Extreme slenderness is characteristic of Hong Kong's tall buildings, and the city has more pencil-thin towers than any place in the world.

Beginning in the 1970s, Hong Kong's high land values and liberal zoning laws spawned whole districts of extraordinarily slender and densely-packed apartment towers, such as the Mid-levels, as well as dramatic individual towers such as the luxury apartments, Highcliff and The Summit. The 72-story, 828-foot / 252 meter Highcliff, which has a slenderness ratio of 1:20, holds the title for the most slender skyscraper in the world.

 

 

  
Left: Highcliff and The Summit, photo by Carol Willis; Center: Highcliff and The Summit, courtesy of Colin Hamilton; Right: Highcliff, courtesy of Magnusson Klemencic Associates.
Slenderness is the ratio of the building's base to its height. Engineers consider a ratio of 1:12 or greater to be slender, and special measures are required to counteract the exaggerated forces of wind and sway.

 

 
Left: Bush Building, slenderness ratio, 1:9.7; Right: A ruler, slenderness ratio, 1:12.

Many of New York's early twentieth-century skyscrapers were very tall and thin, because developers wanted to create as much rentable space as possible and no laws yet constrained them. After 1916, though, zoning laws limited "extruded" towers on small lots and encouraged the "wedding cake" setback form of a broad base. After a new zoning law in 1961, towers could take any shape, but were limited by a numerical FAR, the floor-area ratio. Generally today, the highest permissible FAR that can accrue through various bonuses or purchase of air rights is 15 to 18.

Recently in Manhattan, several pencil-thin residential towers have been added to the skyline using purchased air rights.
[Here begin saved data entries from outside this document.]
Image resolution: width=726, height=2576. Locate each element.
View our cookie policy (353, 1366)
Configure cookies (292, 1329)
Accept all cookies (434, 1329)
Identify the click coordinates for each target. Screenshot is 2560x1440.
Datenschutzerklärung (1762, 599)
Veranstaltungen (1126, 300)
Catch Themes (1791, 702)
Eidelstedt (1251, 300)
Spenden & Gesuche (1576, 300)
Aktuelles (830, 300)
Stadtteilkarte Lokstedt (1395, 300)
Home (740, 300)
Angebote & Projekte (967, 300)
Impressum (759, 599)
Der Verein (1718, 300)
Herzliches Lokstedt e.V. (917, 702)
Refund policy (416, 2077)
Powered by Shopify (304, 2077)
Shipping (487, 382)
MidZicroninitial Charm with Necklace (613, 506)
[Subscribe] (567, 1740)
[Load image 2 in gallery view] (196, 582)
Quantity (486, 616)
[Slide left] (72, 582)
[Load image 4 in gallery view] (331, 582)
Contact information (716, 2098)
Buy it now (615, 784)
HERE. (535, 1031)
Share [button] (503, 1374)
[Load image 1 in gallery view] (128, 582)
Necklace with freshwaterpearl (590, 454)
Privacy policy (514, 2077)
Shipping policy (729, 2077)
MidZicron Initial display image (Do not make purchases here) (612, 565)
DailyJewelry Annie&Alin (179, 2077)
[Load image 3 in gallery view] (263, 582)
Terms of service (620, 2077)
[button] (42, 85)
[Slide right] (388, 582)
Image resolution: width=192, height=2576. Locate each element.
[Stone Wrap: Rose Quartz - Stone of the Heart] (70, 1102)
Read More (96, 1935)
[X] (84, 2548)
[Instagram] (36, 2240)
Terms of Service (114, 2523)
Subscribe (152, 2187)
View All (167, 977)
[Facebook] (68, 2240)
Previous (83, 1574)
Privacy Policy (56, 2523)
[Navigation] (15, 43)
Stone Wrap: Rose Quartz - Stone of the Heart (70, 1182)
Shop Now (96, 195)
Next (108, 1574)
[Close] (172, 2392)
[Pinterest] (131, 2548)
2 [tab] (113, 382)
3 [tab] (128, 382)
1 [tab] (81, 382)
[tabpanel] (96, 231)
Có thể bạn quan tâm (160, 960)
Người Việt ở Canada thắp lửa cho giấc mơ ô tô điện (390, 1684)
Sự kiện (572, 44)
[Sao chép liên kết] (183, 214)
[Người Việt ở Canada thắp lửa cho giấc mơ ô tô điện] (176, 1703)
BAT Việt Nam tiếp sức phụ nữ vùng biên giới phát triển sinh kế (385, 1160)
The models of 785 Eighth Avenue and One Madison Park displayed here demonstrate the various forms of this new generation of buildings. Each building illustrates a different type of slenderness, based on their sites and context--785 8th Avenue is a thin wedge, varying in shape, while One Madison Park is a modern interpretation of the pencil tower.

One Madison Park rises 621 feet and 51 stories on East 23rd Street, at the corner of Madison Square. The all-glass apartment tower uses the air rights of adjacent buildings to achieve an FAR of 1:18 and has a slenderness ratio of 1:12. It is slightly shorter, but slimmer, than the stately Metropolitan Life Tower, which upon completion in 1909 was the world's tallest office building. Today, the most slender towers in New York, Hong Kong, or anywhere are residential buildings, which require far fewer elevators than business towers.

Of Hong Kong's many pencil-thin towers, none match the drama of the 72-story Highcliff and its companion, the 65-story Summit, which cling to the mountainside above the Happy Valley district. At 1:20, Highcliff's slenderness ratio holds the world record.